Task description ->
Output exactly the lines below, starting with the line that has "Instruction: Go to the Columns page" and going on through the line that has "Task: Click the blue current balance icon", both included, and no other lines.

[Pixel coordinate grounding data]
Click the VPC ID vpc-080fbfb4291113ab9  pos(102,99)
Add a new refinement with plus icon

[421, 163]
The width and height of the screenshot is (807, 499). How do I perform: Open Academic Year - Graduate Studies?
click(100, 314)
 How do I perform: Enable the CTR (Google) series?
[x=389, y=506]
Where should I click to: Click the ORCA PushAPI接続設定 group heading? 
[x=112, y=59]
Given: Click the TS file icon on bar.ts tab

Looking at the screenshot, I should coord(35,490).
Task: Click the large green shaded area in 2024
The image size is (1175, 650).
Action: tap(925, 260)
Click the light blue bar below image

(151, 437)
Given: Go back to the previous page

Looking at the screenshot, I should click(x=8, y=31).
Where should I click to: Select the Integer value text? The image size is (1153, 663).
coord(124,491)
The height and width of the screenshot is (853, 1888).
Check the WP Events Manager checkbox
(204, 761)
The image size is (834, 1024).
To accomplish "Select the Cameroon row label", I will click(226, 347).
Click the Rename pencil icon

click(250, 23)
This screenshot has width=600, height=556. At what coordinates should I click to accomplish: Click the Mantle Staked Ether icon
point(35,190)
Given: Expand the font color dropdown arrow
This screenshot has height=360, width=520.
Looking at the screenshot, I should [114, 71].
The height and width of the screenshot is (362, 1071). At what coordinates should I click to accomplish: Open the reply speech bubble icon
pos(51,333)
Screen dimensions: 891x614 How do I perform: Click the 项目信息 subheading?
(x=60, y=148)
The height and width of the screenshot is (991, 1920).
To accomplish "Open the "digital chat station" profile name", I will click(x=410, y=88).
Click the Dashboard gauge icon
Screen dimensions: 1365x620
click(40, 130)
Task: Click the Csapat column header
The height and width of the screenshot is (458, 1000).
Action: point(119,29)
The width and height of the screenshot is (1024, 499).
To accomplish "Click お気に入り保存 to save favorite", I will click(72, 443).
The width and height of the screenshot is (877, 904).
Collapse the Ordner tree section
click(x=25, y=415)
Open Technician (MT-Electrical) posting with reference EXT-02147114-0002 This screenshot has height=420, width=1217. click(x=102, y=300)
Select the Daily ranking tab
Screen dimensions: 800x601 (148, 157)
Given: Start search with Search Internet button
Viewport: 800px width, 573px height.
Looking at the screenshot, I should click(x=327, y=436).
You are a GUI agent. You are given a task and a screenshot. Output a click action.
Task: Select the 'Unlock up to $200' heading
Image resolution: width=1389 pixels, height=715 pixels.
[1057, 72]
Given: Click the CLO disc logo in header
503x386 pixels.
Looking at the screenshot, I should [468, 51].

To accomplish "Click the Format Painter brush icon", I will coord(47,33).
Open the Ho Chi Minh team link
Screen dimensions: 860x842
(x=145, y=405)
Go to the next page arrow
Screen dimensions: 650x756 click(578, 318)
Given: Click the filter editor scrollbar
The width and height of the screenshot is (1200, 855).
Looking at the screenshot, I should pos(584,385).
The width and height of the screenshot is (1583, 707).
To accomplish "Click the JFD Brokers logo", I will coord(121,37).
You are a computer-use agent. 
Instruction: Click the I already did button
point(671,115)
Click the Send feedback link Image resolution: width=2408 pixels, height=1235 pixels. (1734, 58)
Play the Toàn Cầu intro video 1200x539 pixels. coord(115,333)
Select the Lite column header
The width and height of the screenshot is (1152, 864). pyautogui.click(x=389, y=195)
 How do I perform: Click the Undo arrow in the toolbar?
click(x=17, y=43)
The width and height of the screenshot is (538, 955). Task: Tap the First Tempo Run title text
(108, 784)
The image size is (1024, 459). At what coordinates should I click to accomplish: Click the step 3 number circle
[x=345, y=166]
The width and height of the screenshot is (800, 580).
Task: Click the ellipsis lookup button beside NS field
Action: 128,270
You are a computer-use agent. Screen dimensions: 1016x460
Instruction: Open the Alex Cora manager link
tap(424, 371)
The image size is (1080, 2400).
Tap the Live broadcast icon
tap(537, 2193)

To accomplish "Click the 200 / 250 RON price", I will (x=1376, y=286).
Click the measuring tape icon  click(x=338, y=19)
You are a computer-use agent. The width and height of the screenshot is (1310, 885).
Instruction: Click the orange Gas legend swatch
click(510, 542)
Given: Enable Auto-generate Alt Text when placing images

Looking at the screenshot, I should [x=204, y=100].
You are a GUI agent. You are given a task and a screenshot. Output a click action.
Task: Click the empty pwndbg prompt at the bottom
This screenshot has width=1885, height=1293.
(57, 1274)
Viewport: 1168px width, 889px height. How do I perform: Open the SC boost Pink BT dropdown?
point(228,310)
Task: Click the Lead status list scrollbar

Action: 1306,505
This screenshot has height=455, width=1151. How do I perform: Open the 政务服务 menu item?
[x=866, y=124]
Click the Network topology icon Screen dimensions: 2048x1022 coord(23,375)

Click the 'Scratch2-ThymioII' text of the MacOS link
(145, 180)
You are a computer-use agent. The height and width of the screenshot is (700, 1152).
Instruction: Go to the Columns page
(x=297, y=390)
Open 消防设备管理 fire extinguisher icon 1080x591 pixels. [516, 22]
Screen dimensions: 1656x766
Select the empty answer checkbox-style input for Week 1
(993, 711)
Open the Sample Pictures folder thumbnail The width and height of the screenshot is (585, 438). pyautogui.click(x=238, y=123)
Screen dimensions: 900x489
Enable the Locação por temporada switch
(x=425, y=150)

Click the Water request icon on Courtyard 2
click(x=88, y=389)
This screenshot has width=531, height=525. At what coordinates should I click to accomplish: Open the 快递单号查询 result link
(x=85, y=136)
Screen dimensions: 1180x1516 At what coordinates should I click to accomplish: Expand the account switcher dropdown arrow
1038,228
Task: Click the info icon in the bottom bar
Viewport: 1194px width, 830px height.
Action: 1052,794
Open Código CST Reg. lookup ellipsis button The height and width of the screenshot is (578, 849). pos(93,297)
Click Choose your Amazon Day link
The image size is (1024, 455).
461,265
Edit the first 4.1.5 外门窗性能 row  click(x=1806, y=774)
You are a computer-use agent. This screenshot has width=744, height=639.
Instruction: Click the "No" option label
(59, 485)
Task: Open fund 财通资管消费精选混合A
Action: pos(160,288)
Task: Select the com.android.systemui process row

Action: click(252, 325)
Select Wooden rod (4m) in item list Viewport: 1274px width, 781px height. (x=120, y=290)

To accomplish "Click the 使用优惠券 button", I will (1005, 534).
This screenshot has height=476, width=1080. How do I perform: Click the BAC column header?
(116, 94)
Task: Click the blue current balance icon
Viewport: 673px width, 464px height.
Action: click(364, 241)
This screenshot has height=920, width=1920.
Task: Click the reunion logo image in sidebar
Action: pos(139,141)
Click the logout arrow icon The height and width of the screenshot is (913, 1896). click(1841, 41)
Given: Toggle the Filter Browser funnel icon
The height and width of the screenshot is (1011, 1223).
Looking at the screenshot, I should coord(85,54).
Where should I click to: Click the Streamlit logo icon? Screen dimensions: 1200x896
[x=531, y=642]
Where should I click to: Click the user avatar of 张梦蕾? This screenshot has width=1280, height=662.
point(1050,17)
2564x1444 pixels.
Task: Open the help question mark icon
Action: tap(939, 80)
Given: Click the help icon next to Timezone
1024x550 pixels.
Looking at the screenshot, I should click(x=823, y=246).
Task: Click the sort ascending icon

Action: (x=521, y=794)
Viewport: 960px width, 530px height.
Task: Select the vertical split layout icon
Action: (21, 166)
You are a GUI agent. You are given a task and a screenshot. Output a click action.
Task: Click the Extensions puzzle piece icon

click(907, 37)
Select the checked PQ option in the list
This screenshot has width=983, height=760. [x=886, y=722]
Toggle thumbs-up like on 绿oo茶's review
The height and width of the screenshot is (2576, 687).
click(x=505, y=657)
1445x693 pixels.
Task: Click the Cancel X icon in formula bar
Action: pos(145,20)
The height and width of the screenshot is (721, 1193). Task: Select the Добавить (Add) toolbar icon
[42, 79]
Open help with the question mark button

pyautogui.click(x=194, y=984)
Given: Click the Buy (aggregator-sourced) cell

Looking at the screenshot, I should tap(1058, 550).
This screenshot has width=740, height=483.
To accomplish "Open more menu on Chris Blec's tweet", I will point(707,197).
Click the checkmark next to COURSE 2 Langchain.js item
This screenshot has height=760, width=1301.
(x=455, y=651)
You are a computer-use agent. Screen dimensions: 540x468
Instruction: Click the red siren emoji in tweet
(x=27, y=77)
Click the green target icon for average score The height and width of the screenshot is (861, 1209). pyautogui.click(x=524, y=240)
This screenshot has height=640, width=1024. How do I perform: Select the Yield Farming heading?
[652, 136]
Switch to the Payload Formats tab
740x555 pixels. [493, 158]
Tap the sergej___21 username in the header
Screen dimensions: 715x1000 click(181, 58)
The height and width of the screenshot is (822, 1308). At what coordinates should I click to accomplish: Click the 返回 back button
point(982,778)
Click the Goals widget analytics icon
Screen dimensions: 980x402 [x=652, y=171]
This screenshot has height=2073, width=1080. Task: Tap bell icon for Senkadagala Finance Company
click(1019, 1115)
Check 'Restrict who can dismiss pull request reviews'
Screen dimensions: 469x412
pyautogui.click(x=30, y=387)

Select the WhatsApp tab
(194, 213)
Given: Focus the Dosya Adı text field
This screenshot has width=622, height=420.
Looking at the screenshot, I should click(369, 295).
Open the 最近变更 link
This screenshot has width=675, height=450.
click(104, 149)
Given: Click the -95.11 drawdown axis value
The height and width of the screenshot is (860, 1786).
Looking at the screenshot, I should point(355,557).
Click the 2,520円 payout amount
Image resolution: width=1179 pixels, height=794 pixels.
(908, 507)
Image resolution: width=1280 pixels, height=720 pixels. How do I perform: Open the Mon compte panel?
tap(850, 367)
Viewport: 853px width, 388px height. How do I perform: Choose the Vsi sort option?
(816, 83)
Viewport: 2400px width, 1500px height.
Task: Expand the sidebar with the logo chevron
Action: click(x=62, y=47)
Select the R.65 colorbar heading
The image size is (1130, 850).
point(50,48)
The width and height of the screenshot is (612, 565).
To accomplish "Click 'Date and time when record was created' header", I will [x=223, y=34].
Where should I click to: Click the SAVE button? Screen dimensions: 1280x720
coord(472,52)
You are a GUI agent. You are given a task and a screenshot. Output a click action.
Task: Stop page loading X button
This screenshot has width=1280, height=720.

Problem solution ->
Instruction: Go to the Columns page
(x=297, y=390)
Open 消防设备管理 fire extinguisher icon 1080x591 pixels. [516, 22]
Screen dimensions: 1656x766
Select the empty answer checkbox-style input for Week 1
(993, 711)
Open the Sample Pictures folder thumbnail The width and height of the screenshot is (585, 438). pyautogui.click(x=238, y=123)
Screen dimensions: 900x489
Enable the Locação por temporada switch
(x=425, y=150)

Click the Water request icon on Courtyard 2
click(x=88, y=389)
This screenshot has width=531, height=525. At what coordinates should I click to accomplish: Open the 快递单号查询 result link
(x=85, y=136)
Screen dimensions: 1180x1516 At what coordinates should I click to accomplish: Expand the account switcher dropdown arrow
1038,228
Task: Click the info icon in the bottom bar
Viewport: 1194px width, 830px height.
Action: 1052,794
Open Código CST Reg. lookup ellipsis button The height and width of the screenshot is (578, 849). pos(93,297)
Click Choose your Amazon Day link
The image size is (1024, 455).
461,265
Edit the first 4.1.5 外门窗性能 row  click(x=1806, y=774)
You are a computer-use agent. This screenshot has width=744, height=639.
Instruction: Click the "No" option label
(59, 485)
Task: Open fund 财通资管消费精选混合A
Action: pos(160,288)
Task: Select the com.android.systemui process row

Action: click(252, 325)
Select Wooden rod (4m) in item list Viewport: 1274px width, 781px height. (x=120, y=290)

To accomplish "Click the 使用优惠券 button", I will (1005, 534).
This screenshot has height=476, width=1080. How do I perform: Click the BAC column header?
(116, 94)
Task: Click the blue current balance icon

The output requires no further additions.